Вздыхая, ты свернулся потеплей
У ног моих – и думаешь… Мы сами
Томим себя – тоской иных полей,
Иных пустынь… за пермскими горами.
…..
Но я всегда делю с тобою думы:
Я человек: как бог, я обречен
Познать тоску всех стран и всех времен.
Я неожиданно вспомнил этот куст в апреле. Апрель тогда стоял теплее, чем май. Что, кстати, часто случается сейчас. И сад цвел раньше срока. Только не куст – жасмин всегда зацветает в июле. Сразу за воспоминанием вступили другие скрипки, дерзко и энергично: Престо из Четвертого! Оркестр в голове перестроился мгновенно. Он уже содержал блок-флейту, которая ухитрялась время от времени побеждать ликующие скрипки и неустрашимо солировать. Сад цвел на зависть ивам по оврагу; их черед уже прошел. Только желтая пыльца все еще плавала на поверхности прудов и луж, – и поэтому пес прибегал домой весь желтый. Или – с желтыми лапами! Но куст жасмина терпеливо ждал своего июля. Как флейта в Престо. Я помнил тот год: жасминным запахом, казалось, были пропитаны даже облака и быстрые птицы в них. Флейта вновь солировала. Теперь уже скрипки безропотно подчинялись ей, но тему свою вели по-прежнему энергично и дерзко. Сад цвел истово. Он словно наверстывал упущенное за прошлые два года, когда доцветать ему было не суждено из-за возвратных морозов.

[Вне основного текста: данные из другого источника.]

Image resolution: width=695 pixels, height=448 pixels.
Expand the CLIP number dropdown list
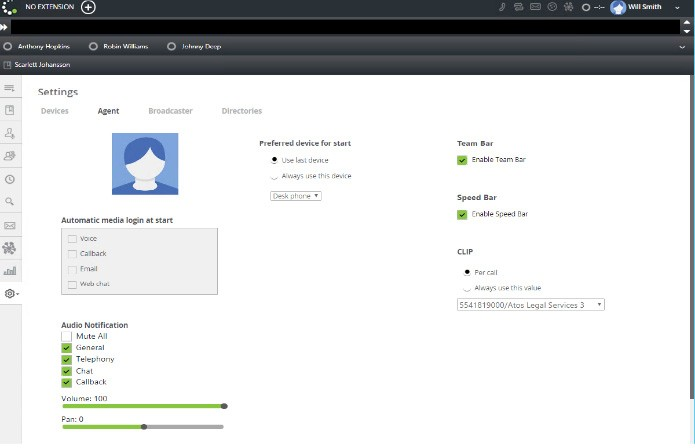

Мы любили гулять в саду с собакой. Пес валялся в отцветших лепестках вишен и яблонь, принимая за игру малейшее мое движение в свою сторону. Ликующая музыка весеннего утра встречала нас – скрипки упругих ветров с юго-востока и флейты прилетевших оттуда же птиц. Presto, presto!, – гудели ветра и кричали птицы. И жизнь, послушная ветрам и птицам, летела вперед. И не было никакой возможности задержать цветение сада, остановив движение времени.
Так куст жасмина дождался своего июля – и зацвел в свой черед…
О счастье мы всегда лишь вспоминаем.
А счастье всюду. Может быть, оно
Вот этот сад осенний за сараем
И чистый воздух, льющийся в окно.
В бездонном небе легким белым краем
Встает, сияет облако. Давно
Слежу за ним… Мы мало видим, знаем,
А счастье только знающим дано.
Окно открыто. Пискнула и села
На подоконник птичка. И от книг
Усталый взгляд я отвожу на миг.
День вечереет, небо опустело.
Гул молотилки слышен на гумне…
Я вижу, слышу, счастлив. Все во мне.
Дневники
Токката, адажио и фуга для органа BWV 564 C-dur
С одной стороны, мне жгуче хотелось, чтобы нашлись дневники Баха. Если, конечно, они вообще существовали. А с другой, – я боялся бы их читать. Ведь они бы, по сути, раскрыли для меня самое важное. То, что всегда волновало и волнует меня до сих пор, – как же разными средствами – поэтическим словом, музыкальным звуком, живописной краской – человек разговаривает с миром и с самим собой. Что он делает на своей творческой кухне? Я боялся, что узнав кухню, я буду иметь предубеждение и к пирогам.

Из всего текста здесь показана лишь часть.